Jésus s’est laissé condamner à mort pour accréditer une autre réalité de Dieu selon laquelle Dieu accompagne les hommes et leur envoie son Esprit pour les dynamiser, pour leur donner de l’audace et leur permettre d’affronter les périls de la vie avec courage. Ils peuvent ainsi surmonter les épreuves qu’ils subissent sans savoir pourquoi elles arrivent. Il leur donne l’audace de la foi pour vivre dans l’espérance et regarder la mort avec sérénité.

La parabole des dix vierges devient alors inacceptable pour celui qui croit en ce Dieu que la mort et la Résurrection de Jésus lui donne de découvrir. Il y avait maldonne dès le début. En fait personne n’avait demandé aux vierges de faire ce qu’elles ont fait. Ce sont les vierges entre elles qui avaient décidé qu’il fallait de l’huile en réserve pour entrer, et qu’elles ne pouvaient rien partager. Les vierges sages étaient tout aussi folles que les autres, car elles n’avaient rien compris à la gratuité du salut. Les vierges folles, elles aussi avaient cru à un autre messie que celui qui est venu et elles ne l’ont ni reconnu , ni suivi.

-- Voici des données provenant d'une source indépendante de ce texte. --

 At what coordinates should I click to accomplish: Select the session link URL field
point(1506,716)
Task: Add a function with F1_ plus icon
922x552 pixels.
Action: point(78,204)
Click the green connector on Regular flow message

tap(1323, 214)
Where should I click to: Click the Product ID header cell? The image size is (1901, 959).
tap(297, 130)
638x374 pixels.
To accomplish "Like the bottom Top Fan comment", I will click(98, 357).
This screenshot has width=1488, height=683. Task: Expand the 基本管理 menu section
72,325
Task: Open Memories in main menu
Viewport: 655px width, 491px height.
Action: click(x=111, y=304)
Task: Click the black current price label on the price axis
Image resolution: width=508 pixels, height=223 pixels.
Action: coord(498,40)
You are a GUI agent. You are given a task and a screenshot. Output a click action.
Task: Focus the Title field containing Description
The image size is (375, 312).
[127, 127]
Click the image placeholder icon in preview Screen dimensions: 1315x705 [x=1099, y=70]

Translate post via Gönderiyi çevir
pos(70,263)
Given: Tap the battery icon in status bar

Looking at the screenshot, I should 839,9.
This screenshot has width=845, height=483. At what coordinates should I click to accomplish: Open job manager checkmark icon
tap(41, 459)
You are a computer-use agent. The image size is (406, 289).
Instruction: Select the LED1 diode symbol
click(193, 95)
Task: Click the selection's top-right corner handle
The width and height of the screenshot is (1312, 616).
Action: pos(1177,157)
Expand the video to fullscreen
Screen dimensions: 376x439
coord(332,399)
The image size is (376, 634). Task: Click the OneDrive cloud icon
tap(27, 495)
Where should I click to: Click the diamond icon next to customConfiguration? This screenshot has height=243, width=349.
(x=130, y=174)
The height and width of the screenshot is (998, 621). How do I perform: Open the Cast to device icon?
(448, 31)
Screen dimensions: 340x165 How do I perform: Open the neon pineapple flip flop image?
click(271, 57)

Si cette histoire apparaît comme désespérante, elle n’a pourtant pas lieu de l’être, car le marié qui ferme la porte n’est pas le vrai messie. Il est la fausse image d’une réalité dépassée. La porte ne peut pas se refermer sur cinq jeunes filles et les laisser dehors, car personne ne leur avait interdit d’entrer au moment où les portes s’étaient ouvertes. C’est l’idée qu’elles en avaient qui les a jetées dehors. C’est leur fausse idée de Dieu et du Messie qui les a amenées à cette situation si bien que la conclusion désespérante appartient à une autre réalité qui n’est pas celle de l’Évangile.